Collect every line in the material below that contains the word "folder", and copy each such line in full.
-- Begin --
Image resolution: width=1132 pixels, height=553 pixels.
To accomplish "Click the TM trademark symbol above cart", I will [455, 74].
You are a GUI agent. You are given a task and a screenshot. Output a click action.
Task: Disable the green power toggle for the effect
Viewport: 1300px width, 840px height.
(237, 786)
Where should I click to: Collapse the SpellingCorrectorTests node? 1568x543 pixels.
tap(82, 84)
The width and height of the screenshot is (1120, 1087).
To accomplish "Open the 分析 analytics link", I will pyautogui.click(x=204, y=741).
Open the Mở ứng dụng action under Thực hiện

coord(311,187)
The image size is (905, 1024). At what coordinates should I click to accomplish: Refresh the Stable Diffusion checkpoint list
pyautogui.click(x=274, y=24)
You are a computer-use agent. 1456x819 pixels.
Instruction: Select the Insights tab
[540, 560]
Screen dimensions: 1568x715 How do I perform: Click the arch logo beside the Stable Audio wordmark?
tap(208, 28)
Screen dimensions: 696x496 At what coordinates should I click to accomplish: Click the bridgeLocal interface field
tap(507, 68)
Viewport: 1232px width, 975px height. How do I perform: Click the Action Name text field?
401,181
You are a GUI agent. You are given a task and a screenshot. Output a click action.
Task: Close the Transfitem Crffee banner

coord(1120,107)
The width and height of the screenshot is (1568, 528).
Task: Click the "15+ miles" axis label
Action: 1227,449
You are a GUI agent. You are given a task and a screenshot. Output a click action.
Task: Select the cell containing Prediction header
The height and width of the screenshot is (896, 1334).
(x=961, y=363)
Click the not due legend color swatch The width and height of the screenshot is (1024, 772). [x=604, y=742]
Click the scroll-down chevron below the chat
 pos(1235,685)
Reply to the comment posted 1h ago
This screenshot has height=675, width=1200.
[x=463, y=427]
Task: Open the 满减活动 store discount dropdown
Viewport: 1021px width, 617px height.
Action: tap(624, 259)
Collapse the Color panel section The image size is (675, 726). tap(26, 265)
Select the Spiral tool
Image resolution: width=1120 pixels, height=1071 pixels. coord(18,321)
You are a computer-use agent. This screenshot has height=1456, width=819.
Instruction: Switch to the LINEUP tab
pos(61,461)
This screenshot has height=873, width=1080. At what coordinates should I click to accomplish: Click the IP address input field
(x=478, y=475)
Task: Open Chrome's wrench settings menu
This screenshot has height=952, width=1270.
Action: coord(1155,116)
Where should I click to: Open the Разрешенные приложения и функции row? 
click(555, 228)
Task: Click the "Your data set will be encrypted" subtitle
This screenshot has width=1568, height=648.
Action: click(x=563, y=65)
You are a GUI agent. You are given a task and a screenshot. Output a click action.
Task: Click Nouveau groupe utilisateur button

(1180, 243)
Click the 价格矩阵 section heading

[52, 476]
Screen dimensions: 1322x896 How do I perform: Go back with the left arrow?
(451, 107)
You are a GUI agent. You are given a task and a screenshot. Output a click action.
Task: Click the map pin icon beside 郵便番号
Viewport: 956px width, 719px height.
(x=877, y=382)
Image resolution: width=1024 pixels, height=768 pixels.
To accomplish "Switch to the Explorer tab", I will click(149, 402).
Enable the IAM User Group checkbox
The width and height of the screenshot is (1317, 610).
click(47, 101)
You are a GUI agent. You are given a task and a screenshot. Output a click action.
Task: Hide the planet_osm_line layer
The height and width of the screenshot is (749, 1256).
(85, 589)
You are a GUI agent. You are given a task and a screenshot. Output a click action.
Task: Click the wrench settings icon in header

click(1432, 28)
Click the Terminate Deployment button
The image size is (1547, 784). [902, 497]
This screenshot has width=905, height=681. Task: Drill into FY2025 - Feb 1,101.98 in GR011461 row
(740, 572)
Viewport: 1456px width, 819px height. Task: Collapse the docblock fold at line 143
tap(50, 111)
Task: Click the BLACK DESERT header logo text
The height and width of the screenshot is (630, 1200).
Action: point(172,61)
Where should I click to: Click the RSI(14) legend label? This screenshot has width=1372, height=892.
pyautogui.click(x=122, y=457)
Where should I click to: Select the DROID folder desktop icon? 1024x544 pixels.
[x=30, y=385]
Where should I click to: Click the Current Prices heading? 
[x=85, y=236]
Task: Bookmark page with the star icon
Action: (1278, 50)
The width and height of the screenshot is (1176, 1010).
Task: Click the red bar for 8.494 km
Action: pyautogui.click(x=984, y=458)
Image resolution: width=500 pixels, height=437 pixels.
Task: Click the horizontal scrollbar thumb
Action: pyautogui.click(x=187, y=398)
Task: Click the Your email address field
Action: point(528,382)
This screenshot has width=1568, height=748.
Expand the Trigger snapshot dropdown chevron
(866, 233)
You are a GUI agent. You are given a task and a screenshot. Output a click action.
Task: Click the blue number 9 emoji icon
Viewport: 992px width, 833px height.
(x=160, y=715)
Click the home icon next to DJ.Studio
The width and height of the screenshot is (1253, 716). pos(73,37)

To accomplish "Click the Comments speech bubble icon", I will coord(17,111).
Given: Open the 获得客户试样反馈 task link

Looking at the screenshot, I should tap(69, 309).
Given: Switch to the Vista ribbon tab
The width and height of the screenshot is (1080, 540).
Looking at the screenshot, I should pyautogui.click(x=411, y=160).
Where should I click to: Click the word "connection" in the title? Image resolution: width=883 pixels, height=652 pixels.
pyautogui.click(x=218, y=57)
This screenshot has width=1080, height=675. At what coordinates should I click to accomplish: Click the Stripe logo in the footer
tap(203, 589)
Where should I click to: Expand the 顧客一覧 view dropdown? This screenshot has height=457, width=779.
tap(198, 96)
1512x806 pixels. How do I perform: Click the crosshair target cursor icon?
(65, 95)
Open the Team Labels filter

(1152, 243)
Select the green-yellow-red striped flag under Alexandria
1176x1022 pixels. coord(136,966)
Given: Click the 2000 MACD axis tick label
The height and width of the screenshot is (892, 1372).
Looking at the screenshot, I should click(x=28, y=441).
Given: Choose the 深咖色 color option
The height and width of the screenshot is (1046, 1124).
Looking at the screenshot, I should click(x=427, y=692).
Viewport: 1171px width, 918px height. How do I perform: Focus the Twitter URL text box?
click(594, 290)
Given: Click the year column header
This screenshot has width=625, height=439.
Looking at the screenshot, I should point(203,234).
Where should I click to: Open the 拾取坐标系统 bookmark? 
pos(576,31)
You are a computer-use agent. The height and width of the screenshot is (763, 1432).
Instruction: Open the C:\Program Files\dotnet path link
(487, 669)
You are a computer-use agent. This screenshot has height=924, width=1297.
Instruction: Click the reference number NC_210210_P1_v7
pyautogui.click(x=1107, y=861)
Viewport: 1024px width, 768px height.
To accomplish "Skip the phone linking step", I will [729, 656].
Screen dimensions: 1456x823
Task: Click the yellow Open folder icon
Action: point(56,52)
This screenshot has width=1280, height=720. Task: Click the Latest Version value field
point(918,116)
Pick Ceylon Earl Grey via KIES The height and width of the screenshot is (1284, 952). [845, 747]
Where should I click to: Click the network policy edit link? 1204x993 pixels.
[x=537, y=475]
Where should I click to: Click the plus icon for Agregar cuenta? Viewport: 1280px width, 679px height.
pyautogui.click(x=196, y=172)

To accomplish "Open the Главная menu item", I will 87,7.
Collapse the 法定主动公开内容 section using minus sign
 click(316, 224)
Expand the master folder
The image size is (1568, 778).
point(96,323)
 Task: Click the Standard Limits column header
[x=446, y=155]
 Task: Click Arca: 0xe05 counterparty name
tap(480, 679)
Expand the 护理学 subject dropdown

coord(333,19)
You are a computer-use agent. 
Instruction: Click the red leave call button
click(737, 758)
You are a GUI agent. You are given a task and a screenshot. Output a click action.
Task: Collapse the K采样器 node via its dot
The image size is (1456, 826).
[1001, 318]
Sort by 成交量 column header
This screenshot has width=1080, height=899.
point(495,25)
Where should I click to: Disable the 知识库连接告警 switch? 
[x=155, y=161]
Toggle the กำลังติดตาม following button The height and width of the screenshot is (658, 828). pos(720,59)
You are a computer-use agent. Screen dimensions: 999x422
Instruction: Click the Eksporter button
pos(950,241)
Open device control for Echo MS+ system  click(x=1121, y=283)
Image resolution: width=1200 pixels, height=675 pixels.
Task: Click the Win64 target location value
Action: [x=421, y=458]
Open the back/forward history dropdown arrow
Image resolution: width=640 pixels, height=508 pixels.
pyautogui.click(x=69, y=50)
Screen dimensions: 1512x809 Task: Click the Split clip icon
-- End --
* **Correct answer**
Where should I click to: Select the DROID folder desktop icon? 1024x544 pixels.
Task: Click the yellow Open folder icon
Expand the master folder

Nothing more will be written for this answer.